Though the photo from my youth is a bit distorted and looks foggy compared to the original sitting near my computer, it seems appropriate that it looks that way.  Time has will put that kind of mist between present you and the younger you.  Forty years.  I don’t think I have ever even stopped to think I have been around that long…let alone have a photograph to compare myself to.

I enjoyed playing football when I was five.  That has not stopped.  On a separate tab on my computer, I am looking in on the NFL Draft.  The first round is happening tonight.  I still enjoy football.  We all know that.

Update:  Amari Cooper just got drafted by the Oakland Raiders.  Last year he played the Alabama Crimson Tide.  I was hoping he would hang out until number nine and the Giants would take him.

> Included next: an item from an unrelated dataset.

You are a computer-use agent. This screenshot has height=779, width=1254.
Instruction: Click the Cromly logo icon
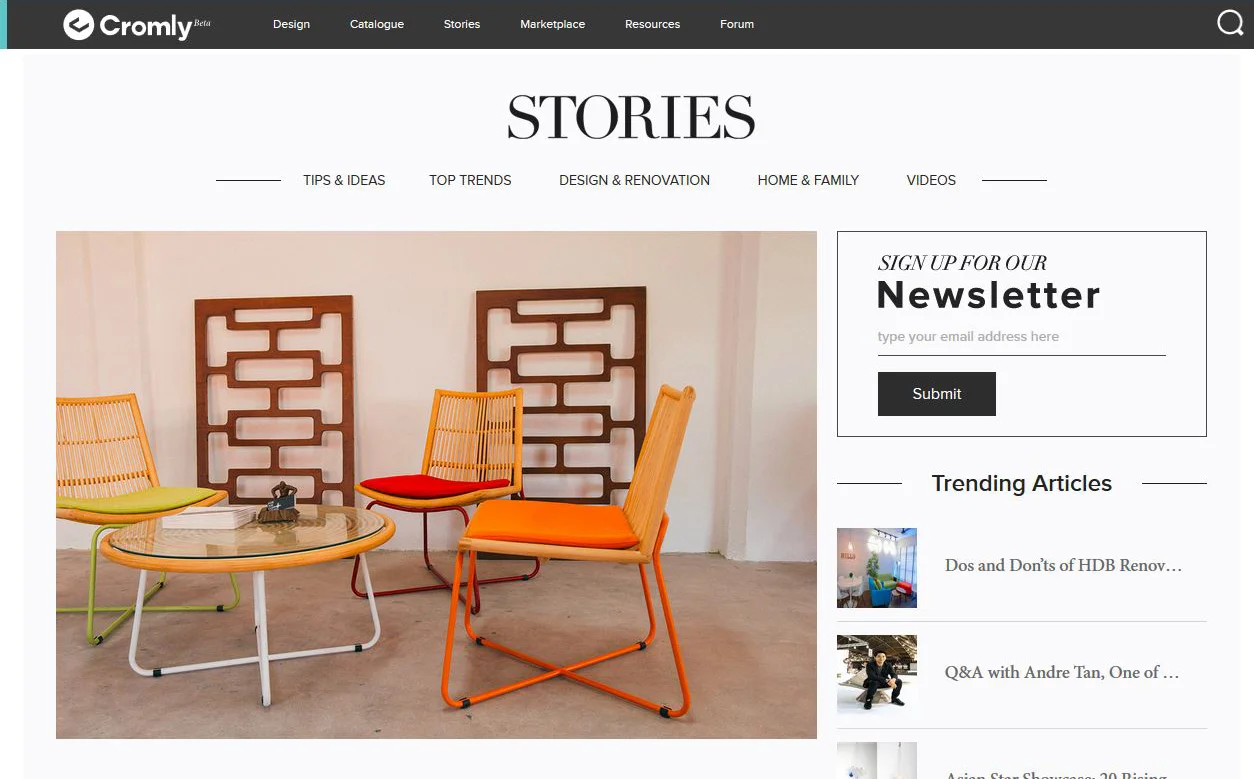[x=78, y=25]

When I was five I ate bacon, eggs, and toast for breakfast.  I ate my bacon first.  I ate my eggs.  I ate my toast with plenty of butter and my beloved grape jelly.  This would be the meal that would start my day growing up.  My mother was a good sport.

My dear wife, Carrie, is a good sport too.  On most mornings she has my egg, my ham, and toast…dry these days…waiting on me as I open the morning paper.  She loves me.  Low cal bread has replaced good old wholesome white.  Blackberry fruit spread has fewer calories than the jelly.   No butter…or margarine.  My breakfast is a must to keep the machine rolling.  Thyroid issues and all that…stuff that I did not worry about when I was five has found a way to remind me I am forty-seven these days.

When I was five I had two grandfathers, a grandmother, and two great-grandmothers.  All the grandmothers were on my Dad’s side of the family.   I never met my Mom’s mother.  I regret that as much as anything I think I could.  I have been blessed.

They are all gone now.  When Granny died in November I was rendered a man with no grandparents left.  Hey, I am not complaining.  Forty-six years with my Granny…are you kidding me.  I am fortunate.

When I was five I loved to eat ice cream.  I still do.

When I was five I was on bicycle burning calories faster than I could take them in.  I was always on the go.  I am still always on the go.  Traveling to my work place,  I am in a car over two hours a day….not exactly a calorie burning endeavor.  That is why I spent forty-five minutes on the elliptical and then cooled down on the stationary bike as I watched homemade dvds of the show Ed.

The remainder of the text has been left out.